My interest in nature and biology continued to bloom. That is, until a high school science teacher advised me to switch my focus for my college major. I took the comment to heart and picked a university in a place as different from a bitter Michigan winter as I could find and majored in a subject at the opposite end of the spectrum from science. That’s how I found myself in Miami, attending the University of Miami and studying international finance and marketing.

Four years later, with marketing degree in hand, I was ready to go off and save the world. While my high school teacher may have dashed my dreams of becoming a scientist, I still wanted to travel and embarked on a mission with the Peace Corps in the Ukraine. Here, I was paired with a group of volunteers who reignited my passion for science and the desire to pursue it. So, with my curiosity peaked, I once again packed my bags and set off for Pietermaritzburg, South Africa to attend the University of KwaZulu-Natal. I fell in love with the region and ended up staying for 10 years. It was life-changing. I earned my master’s degree in science, met my future husband and was introduced to the philosophy of ubuntu, which would forever change my outlook on life and redirect my career path.

The literal translation of ubuntu is humanity, but is most often said to mean, “I am because we are.” Ubuntu refers to how others conduct themselves for the betterment of the whole, for the greater good of the community rather than the individual. People that live by ubuntu show respect for each other, share concern for others and understand that we are all connected by our actions and reactions to others.
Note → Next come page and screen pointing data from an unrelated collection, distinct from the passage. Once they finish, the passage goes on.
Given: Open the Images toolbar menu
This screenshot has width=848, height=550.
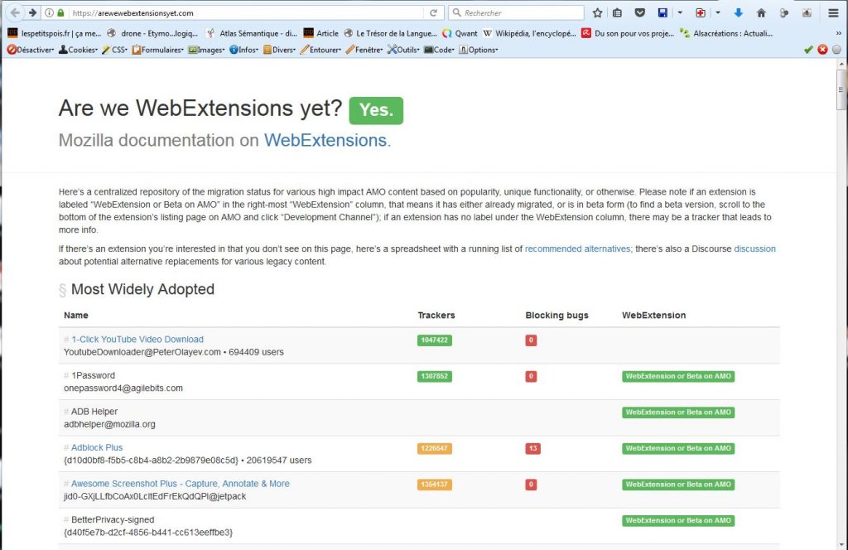Looking at the screenshot, I should (x=207, y=50).
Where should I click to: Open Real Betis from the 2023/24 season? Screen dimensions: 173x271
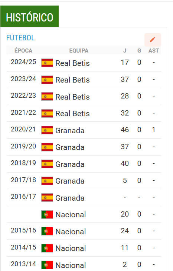(x=72, y=80)
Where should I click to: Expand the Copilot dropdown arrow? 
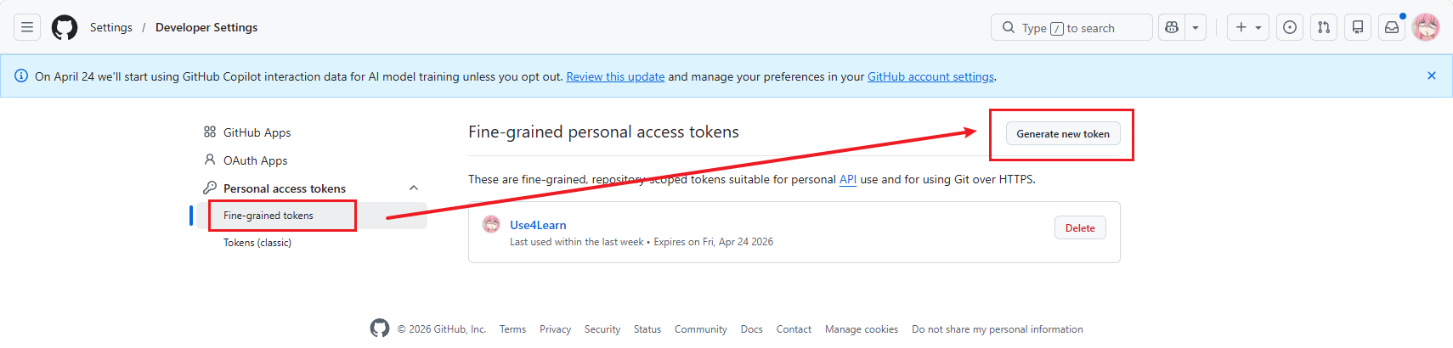[1196, 27]
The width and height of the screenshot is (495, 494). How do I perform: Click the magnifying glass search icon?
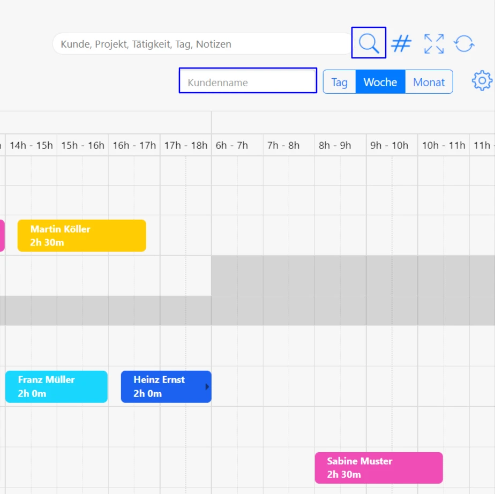[x=369, y=43]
Ubuntu is a concept not always easily implemented, but one that is tremendously beneficial working in the nonprofit world. As a fundraising professional working for Zoo Miami Foundation, I see people following the concept of ubuntu every day, they just give it a different name here. Philanthropy and giving of yourself and your resources is the exact spirit of ubuntu. In fundraising, we talk about giving of your time, using your talents and offering your treasure to make an impact on individuals, the community or a cause. Our donors live the essence of ubuntu daily. Their passion and commitment to the Miami community, the Zoo and conservation drives them to donate, serve on a board or volunteer.
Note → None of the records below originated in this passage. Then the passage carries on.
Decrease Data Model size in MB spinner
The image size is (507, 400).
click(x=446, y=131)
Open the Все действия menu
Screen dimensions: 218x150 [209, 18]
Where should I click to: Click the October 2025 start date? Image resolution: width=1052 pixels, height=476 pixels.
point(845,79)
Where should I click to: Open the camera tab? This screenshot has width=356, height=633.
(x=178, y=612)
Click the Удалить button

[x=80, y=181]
I was looking to level-up my expertise in fundraising and saw an opportunity to apply for a Miami Leaders grant through The Miami Foundation. I was fortunate to receive grant dollars to attend The Fundraising School at Indiana University’s Lilly School of Philanthropy and complete Principle’s and Techniques of Fundraising. The course was a week-long intensive experience taught by leading professionals in the fundraising industry and academics. Our group of participants was quite diverse: we were professional fundraisers, executive directors and board members from nonprofits across the globe of all types and sizes. We had representatives ranging from the international Red Cross to universities and grassroots conservation efforts. Individually we were all different, but we had a common goal: to learn how to continue the impactful work we do and strive to accomplish our mission by becoming better at fundraising and understanding philanthropy.
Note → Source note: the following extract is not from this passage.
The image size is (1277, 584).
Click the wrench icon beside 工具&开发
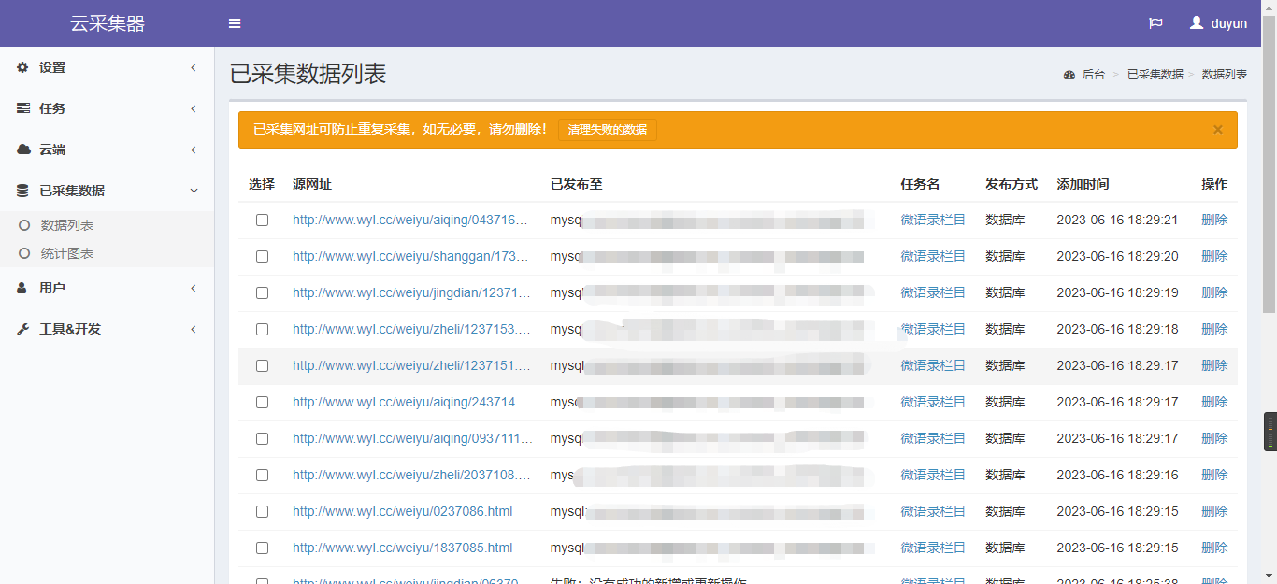(x=23, y=329)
It was during this course that I heard the single most transformative message about fundraising and philanthropy I’ve learned: “Don’t be ashamed or afraid to ask someone to give because by asking them, you are providing them with the greatest opportunity to experience joy through giving.” This is the core of ubuntu – it’s in giving of yourself that you find joy while also benefiting the greater good of the whole.

In my role as director of development for major gifts at the Zoo Miami Foundation, my mission has been to engage others in the community. Every time I take someone on a tour through the zoo, I share my passion for the outdoors, for the animals, for saving the last bit of wildlife and wild places. I show them that zoos are places where memories are made, smiles are shared and families come together. In turn, they’re inspired to give back. And in doing so, they re-inspire me.

Looking back, perhaps I shouldn’t have listened to my high school teacher, but I can also appreciate that the experience was the catalyst for getting me to where I am now. I just took the scenic route to get here. The Miami Foundation gave me a chance and encouraged me to learn in order to continue to give back, and now I can pay that forward.

Sara Greene is director of development for major gifts at Zoo Miami Foundation and a Miami Leaders alum.